For his part, Bob Geldof is a revelation. An unusual fit for a folk festival, he may be many, many things – most recently he joined the ultimately successful Lib Dem candidate Sarah Olney on the campaign trail in Richmond upon Thames – but above everything else the man from Dún Laoghaire in County Dublin is an entertainer. And tonight he entertains us in spades.

Resplendent in a shiny blue suit and accompanied by a band that includes his trusty Boomtown Rats sidekick Pete Briquette, a keyboard player who bears an uncanny resemblance to Stan Laurel and an elderly fiddle player from Zimbabwe with a broken leg and string vest, Geldof takes us on an often mesmerizing musical journey that embraces rockabilly, blues, country and Irish folk.

On ‘Systematic 6-Pack’ he channels the ghost of Link Wray into the American Dream; with the old Rats’ single ‘Banana Republic’ – which at one point saw the band banned from their own country – he bemoans the gradual dilution of the power of popular music; and for ‘Scream In Vain’ he takes us back most movingly to a little village in Ethiopia where his herculean fundraising efforts on Live Aid had helped to make such a difference to the people of that country.

Sunday afternoon is a fantastic 30th-anniversary celebration of Martin Stephenson and the Daintees’ debut album Boat to Bolivia. Stephenson can often be rightly criticised for allowing his admittedly hilarious stand-up comic shtick to overshadow his undoubted musical talent. This afternoon he gets the balance between the two absolutely right and enthrals us with the perfect pop of ‘Crocodile Cryer’ and ‘Coleen’ from that record, as they nestle ever so comfortably alongside the reggae-inspired title track and the gorgeously soulful ‘Slow Lovin’’. Quite why this man is not a huge star is beyond comprehension.

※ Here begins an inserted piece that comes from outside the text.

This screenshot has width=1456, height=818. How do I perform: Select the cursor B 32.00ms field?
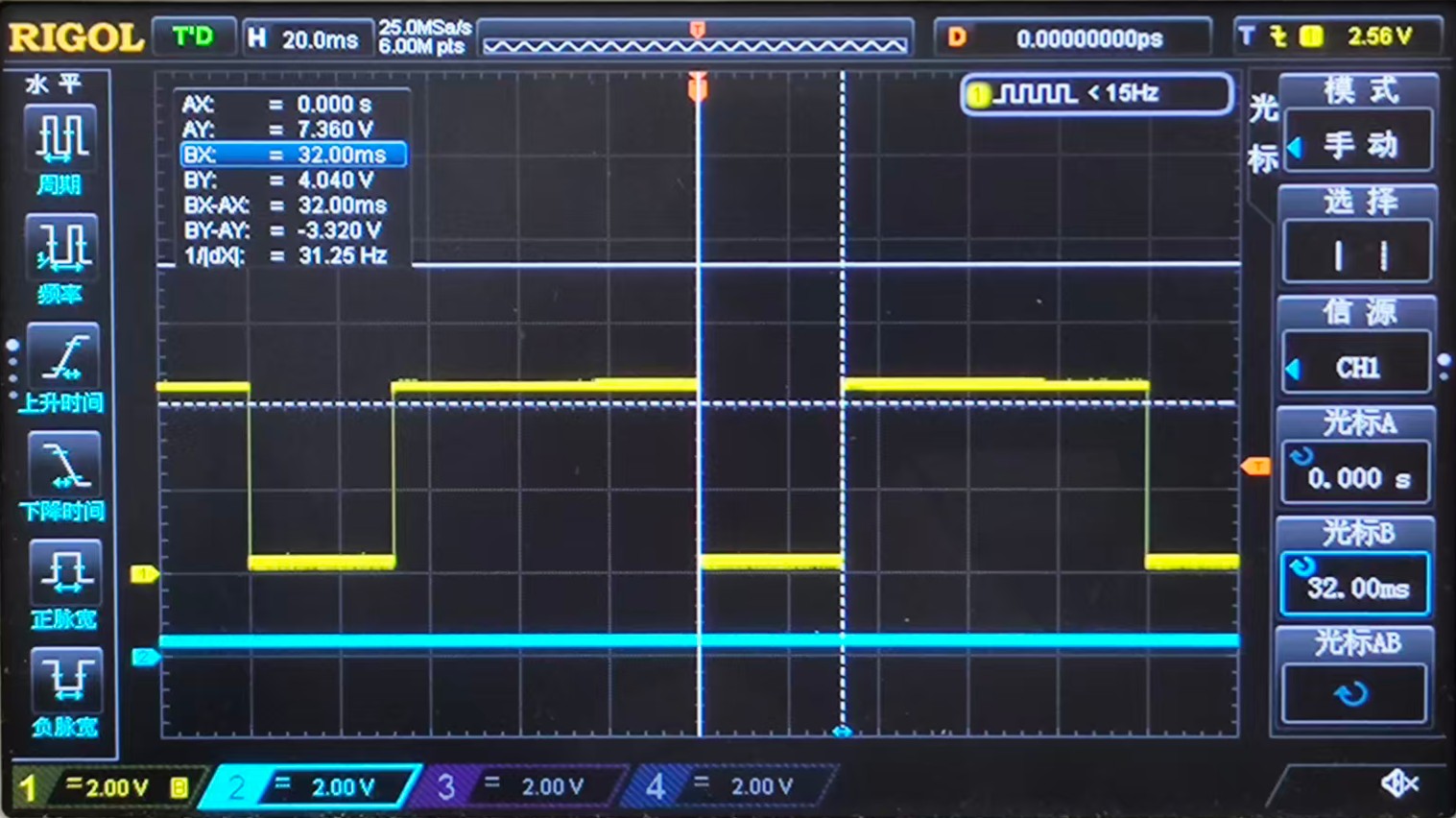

Martin Stephenson and the Daintees
Martin Stephenson and the Daintees

Like Bob Geldof before him, Jona Lewie is another seemingly odd choice for a folk festival though his inclusion on the bill perhaps reflects The Great British Folk Festival’s extension of the folk idiom to include slightly more diverse musical styles. In truth, though, his set – including ‘Seaside Shuffle’ and his 1980s UK hits ‘You’ll Always Find Me in the Kitchen at Parties’ and ‘Stop The Cavalry’ – does little to dispel the feeling that Lewie is really not much more than a novelty act.

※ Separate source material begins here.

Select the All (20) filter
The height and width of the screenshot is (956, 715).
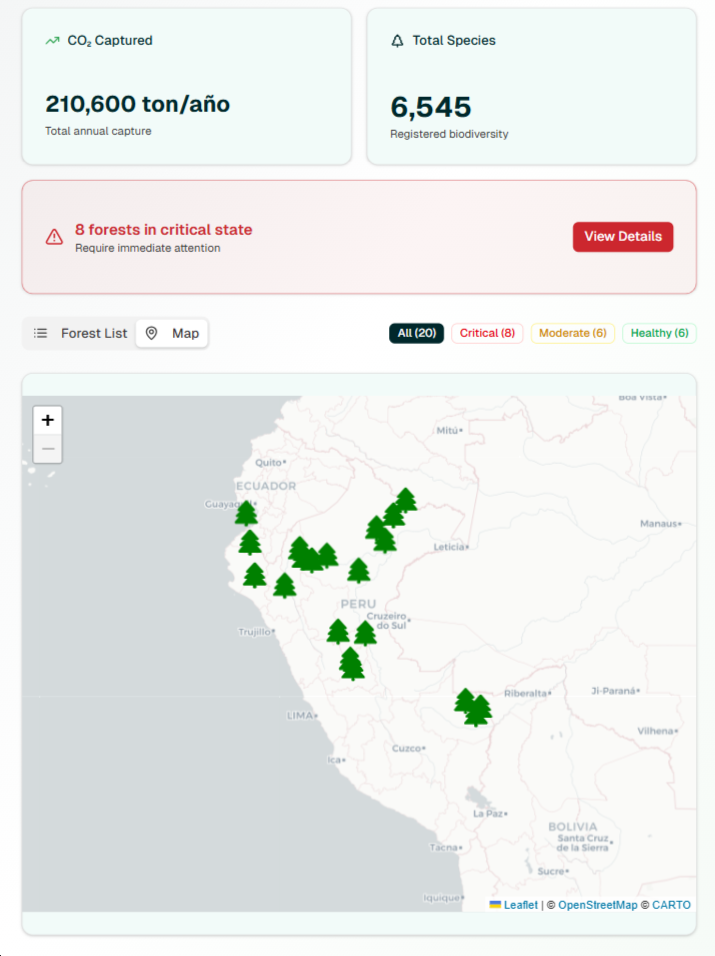coord(416,333)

A man who is firmly rooted in the grandest of folk traditions, though, is Donovan and it is left to him – and the Levellers with whom he coincides on Sunday night – to bid a most fond, if admittedly contrasting farewell to this year’s Great British Folk Festival.  Donovan assures us from the outset that we will “never be more than three minutes from one of his hits” and as he trawls through his illustrious back catalogue – including a marvelous closing sequence of ‘Sunshine Superman’, ‘Season of the Witch’ and ‘Mellow Yellow’ – he is completely true to his word.

Once again the Great British Folk Festival brings the year’s UK festival calendar to a most satisfying conclusion. Its continuing success owes much to the range of quality acts that it presents year after year yet this in itself would not mean nearly half as much without the positive environment in which it takes place. And for this, Butlin’s deserves huge credit.  With the help of their staff and a most unobtrusive security presence – who to a man and woman are consistently polite, friendly and attentive – they add to what is a wonderful, all-round entertainment experience.  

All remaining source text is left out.